ACTION ITEM
A stretch of the entries below is to be set down exactly, running from the line with "Given: Click the 5 label on the vertical axis" through the line with "Task: Open the Конструктор ribbon tab", both included, and no other line.

DATA EXCERPTS
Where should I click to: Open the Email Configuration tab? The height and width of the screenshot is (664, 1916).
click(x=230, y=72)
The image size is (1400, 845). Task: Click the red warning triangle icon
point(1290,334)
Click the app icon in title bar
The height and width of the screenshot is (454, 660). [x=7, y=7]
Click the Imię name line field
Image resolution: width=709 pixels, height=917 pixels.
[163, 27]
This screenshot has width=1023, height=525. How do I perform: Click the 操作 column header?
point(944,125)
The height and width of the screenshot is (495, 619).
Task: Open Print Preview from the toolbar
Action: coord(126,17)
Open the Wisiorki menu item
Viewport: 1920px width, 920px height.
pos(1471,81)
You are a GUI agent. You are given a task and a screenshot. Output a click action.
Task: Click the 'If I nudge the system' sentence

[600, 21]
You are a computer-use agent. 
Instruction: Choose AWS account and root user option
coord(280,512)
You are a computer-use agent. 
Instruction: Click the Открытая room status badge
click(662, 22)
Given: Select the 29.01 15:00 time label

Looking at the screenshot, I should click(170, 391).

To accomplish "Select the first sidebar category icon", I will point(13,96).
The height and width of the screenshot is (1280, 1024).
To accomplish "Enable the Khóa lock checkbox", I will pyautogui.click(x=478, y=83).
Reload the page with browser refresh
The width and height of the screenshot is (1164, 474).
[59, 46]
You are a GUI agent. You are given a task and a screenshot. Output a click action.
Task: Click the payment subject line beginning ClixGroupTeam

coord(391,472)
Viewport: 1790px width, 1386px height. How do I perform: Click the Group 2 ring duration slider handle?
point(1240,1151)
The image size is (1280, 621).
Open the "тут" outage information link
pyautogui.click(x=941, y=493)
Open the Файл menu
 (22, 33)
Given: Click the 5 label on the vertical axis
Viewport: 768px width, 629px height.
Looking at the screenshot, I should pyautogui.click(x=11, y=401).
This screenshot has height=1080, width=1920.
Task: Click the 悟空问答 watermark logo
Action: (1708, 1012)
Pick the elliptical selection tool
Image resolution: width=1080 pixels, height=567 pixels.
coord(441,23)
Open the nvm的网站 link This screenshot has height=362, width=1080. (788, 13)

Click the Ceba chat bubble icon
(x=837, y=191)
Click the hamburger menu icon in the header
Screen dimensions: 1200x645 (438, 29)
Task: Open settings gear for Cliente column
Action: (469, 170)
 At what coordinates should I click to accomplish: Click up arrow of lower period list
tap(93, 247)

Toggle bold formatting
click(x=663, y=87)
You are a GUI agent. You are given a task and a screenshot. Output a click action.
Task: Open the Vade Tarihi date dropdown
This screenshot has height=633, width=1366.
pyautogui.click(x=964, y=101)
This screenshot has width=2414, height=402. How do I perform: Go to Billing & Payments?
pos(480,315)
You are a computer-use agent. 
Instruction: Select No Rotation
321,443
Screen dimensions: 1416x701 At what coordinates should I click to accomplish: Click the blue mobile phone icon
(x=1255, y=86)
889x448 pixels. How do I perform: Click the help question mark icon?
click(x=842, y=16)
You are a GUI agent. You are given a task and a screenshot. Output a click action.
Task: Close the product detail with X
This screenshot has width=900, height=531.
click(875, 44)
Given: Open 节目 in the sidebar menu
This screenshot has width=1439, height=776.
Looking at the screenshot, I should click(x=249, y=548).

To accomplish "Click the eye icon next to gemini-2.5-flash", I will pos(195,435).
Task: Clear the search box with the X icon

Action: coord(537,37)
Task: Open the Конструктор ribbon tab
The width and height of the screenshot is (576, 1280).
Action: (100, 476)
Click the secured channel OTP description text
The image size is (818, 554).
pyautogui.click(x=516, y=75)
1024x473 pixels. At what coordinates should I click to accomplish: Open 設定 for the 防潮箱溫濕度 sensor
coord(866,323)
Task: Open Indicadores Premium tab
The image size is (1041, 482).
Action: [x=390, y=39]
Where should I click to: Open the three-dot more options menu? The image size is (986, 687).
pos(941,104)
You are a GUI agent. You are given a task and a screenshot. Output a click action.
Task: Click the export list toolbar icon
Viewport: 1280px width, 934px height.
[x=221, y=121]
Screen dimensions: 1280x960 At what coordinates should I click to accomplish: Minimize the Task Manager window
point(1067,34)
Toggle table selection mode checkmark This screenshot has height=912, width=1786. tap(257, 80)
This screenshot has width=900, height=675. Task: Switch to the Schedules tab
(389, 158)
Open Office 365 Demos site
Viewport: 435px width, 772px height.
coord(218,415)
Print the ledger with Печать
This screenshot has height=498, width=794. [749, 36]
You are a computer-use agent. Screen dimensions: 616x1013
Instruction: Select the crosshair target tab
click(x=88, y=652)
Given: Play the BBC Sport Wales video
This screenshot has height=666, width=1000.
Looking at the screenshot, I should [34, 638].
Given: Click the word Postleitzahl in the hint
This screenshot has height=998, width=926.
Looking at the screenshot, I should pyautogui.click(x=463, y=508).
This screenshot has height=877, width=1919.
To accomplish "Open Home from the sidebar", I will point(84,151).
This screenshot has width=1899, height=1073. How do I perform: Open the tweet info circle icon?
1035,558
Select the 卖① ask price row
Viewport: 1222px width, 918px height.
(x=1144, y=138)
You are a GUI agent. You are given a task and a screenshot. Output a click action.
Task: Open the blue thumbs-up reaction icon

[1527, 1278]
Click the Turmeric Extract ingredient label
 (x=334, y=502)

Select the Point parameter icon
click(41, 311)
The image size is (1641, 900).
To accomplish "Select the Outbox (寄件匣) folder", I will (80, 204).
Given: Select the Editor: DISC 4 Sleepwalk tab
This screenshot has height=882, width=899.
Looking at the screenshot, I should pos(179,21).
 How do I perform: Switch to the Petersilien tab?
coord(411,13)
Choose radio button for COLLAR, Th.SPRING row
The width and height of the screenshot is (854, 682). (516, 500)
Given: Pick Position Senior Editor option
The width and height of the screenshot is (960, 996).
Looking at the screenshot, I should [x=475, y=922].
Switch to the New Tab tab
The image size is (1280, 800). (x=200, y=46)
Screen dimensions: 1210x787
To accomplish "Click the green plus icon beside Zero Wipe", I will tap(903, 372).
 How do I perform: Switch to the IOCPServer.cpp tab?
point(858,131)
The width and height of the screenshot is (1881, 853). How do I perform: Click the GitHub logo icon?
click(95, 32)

ANSWER SPACE
Given: Click the 5 label on the vertical axis
Viewport: 768px width, 629px height.
Looking at the screenshot, I should pyautogui.click(x=11, y=401).
This screenshot has height=1080, width=1920.
Task: Click the 悟空问答 watermark logo
Action: (1708, 1012)
Pick the elliptical selection tool
Image resolution: width=1080 pixels, height=567 pixels.
coord(441,23)
Open the nvm的网站 link This screenshot has height=362, width=1080. (788, 13)

Click the Ceba chat bubble icon
(x=837, y=191)
Click the hamburger menu icon in the header
Screen dimensions: 1200x645 (438, 29)
Task: Open settings gear for Cliente column
Action: (469, 170)
 At what coordinates should I click to accomplish: Click up arrow of lower period list
tap(93, 247)

Toggle bold formatting
click(x=663, y=87)
You are a GUI agent. You are given a task and a screenshot. Output a click action.
Task: Open the Vade Tarihi date dropdown
This screenshot has height=633, width=1366.
pyautogui.click(x=964, y=101)
This screenshot has width=2414, height=402. How do I perform: Go to Billing & Payments?
pos(480,315)
You are a computer-use agent. 
Instruction: Select No Rotation
321,443
Screen dimensions: 1416x701 At what coordinates should I click to accomplish: Click the blue mobile phone icon
(x=1255, y=86)
889x448 pixels. How do I perform: Click the help question mark icon?
click(x=842, y=16)
You are a GUI agent. You are given a task and a screenshot. Output a click action.
Task: Close the product detail with X
This screenshot has width=900, height=531.
click(875, 44)
Given: Open 节目 in the sidebar menu
This screenshot has width=1439, height=776.
Looking at the screenshot, I should click(x=249, y=548).

To accomplish "Click the eye icon next to gemini-2.5-flash", I will pos(195,435).
Task: Clear the search box with the X icon

Action: coord(537,37)
Task: Open the Конструктор ribbon tab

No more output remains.